Two UW Professors Selected for Fulbright Scholars Program

February 4, 2010
Jose Rosa and Gus Plumb

Two University of Wyoming professors are among educators worldwide selected for the Fulbright Scholars Program.

Professors Jose Rosa, Department of Management and Marketing, and Gus Plumb, Department of Mechanical Engineering, will conduct five months of research work in the countries for which they were selected. Rosa will work at Universidad de los Andes in Bogota, Columbia, and Plumb at the University of Botswana in Gaborone, Botswana. Both will be at their respective colleges from February through late June.

The Fulbright Program, the flagship international educational exchange program sponsored by the United States government, is designed to increase mutual understanding between the U.S. and the people of other countries.

The fellowships provide participants -- chosen for their academic merit and leadership potential -- with the opportunity to study, teach and conduct research, exchange ideas and contribute to finding solutions to shared international concerns.

Rosa will conduct research for two projects at Universidad de los Andes, a well-regarded private university that is sometimes referred to as the Harvard of Colombia.

His first project seeks to identify characteristics of scavenger innovators in stable subsistence populations.

"Scavenger innovators are individuals who derive a living wage from scavenging artifacts and raw materials from landfills and trash dump sites and reusing or reselling recovered artifacts and raw materials," Rosa says. "Stable subsistence populations are those who have been living in poverty for more than 12 months and have acclimated to marginal living conditions and persistent levels of need."

Rosa's second project will investigate how the pursuit of hope and having hope by subsistence (economically poor) individuals influences their innovativeness.

"Yearning for outcomes influences the individual's appraisal of current circumstances, which in turn generates hope or despair," he says. "The study will induce hope or despair in poor consumer innovators and track the unfolding of beneficial or detrimental experimentation and motivated reasoning."

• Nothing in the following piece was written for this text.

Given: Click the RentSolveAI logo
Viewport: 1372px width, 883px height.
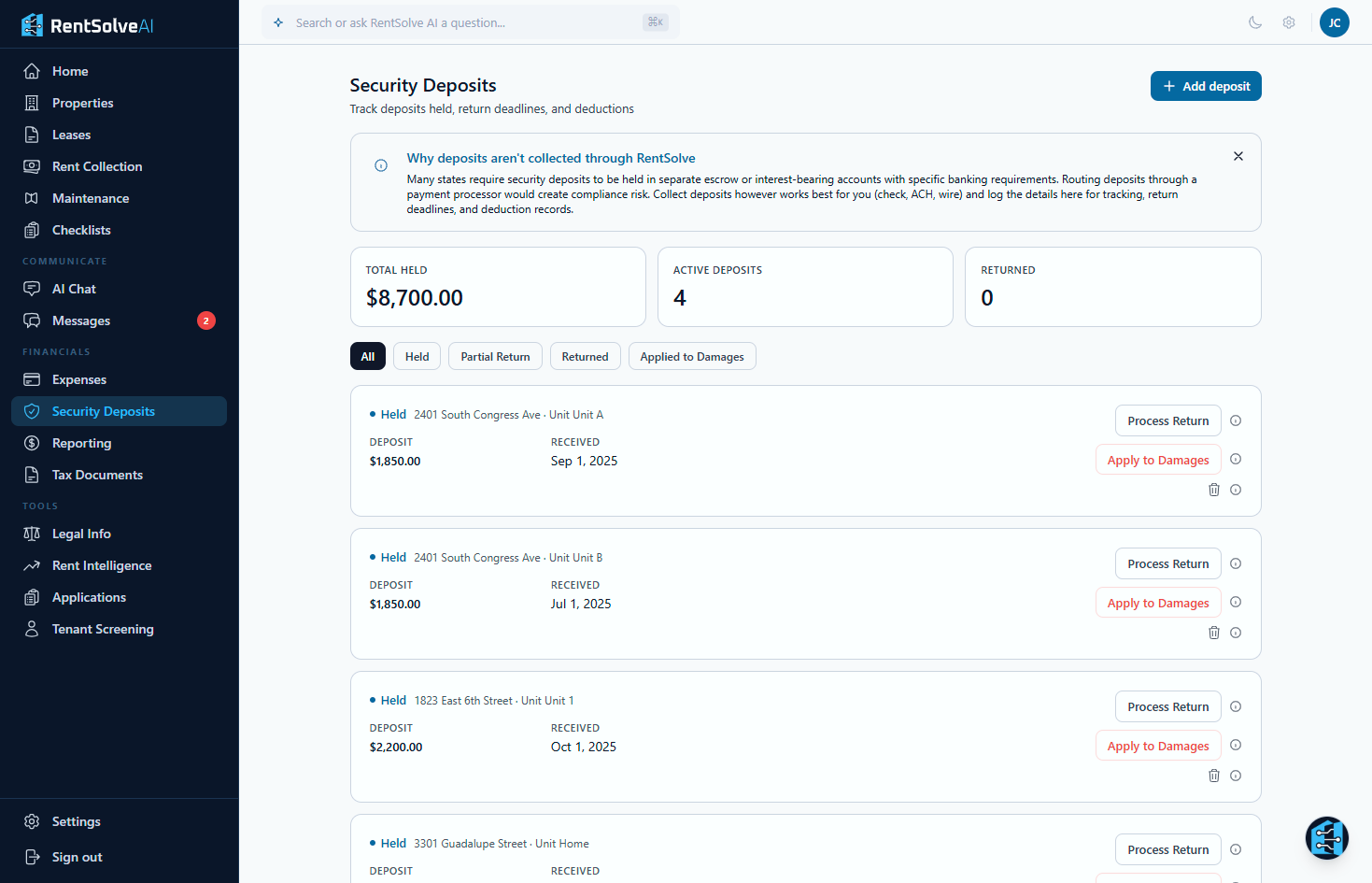Looking at the screenshot, I should [88, 25].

Plumb will collaborate on developing a new interdisciplinary master's degree program affiliated with the recently established Centre of Study in Renewable and Sustainable Energy at the University of Botswana.

"The new center focuses on renewable and sustainable energy and I will be working with them to help establish the research and educational programs that will fall under the umbrella of this center," Plumb says. "This will include developing an interdisciplinary M.S. degree in renewable and sustainable energy, workshops for professionals and assisting them to make contacts in the U.S. to help form collaborative research relationships."

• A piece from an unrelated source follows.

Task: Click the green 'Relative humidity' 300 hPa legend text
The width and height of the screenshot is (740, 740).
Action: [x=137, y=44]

Plumb also will develop renewable energy short courses for practicing professionals.

The Fulbright Program was established in 1946 under legislation introduced by then-Sen. J. William Fulbright of Arkansas. The program is sponsored by the U.S. Department of State's Bureau of Educational and Cultural Affairs.

Approximately 294,000 "Fulbrighters" -- 111,000 from the United States and 183,000 from other countries -- have participated in the program since it began. The Fulbright Program awards approximately 7,500 new grants annually and now operates in more than 155 countries worldwide.